§ **Instructions for the task**
Copy exactly, please, each line of the data below until the line that contains "Given: Click استعادة الوضع الافتراضي button" has been copied, beginning at the top.

[Stored data]
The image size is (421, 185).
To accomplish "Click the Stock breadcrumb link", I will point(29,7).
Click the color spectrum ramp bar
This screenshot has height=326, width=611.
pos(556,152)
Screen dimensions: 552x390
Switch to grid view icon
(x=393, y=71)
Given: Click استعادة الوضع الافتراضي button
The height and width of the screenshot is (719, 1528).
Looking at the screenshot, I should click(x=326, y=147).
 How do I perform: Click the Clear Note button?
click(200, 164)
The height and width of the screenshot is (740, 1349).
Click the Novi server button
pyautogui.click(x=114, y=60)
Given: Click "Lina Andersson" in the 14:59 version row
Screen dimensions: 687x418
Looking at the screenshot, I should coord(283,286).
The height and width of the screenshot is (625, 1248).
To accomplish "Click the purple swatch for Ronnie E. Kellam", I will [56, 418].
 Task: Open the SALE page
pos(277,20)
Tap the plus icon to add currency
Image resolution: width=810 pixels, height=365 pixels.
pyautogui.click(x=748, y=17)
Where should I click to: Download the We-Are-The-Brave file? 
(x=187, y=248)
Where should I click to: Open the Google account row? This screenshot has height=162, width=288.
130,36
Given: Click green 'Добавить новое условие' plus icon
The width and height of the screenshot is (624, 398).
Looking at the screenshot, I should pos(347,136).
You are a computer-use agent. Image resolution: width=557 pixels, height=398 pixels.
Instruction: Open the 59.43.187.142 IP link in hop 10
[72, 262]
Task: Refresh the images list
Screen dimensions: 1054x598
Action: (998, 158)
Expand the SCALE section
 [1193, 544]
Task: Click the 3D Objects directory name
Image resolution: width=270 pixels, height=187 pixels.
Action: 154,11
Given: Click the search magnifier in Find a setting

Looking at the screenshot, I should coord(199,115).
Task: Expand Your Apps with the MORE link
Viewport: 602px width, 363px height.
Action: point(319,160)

§ **Exercise output**
The image size is (421, 185).
To accomplish "Click the Stock breadcrumb link", I will point(29,7).
Click the color spectrum ramp bar
This screenshot has height=326, width=611.
pos(556,152)
Screen dimensions: 552x390
Switch to grid view icon
(x=393, y=71)
Given: Click استعادة الوضع الافتراضي button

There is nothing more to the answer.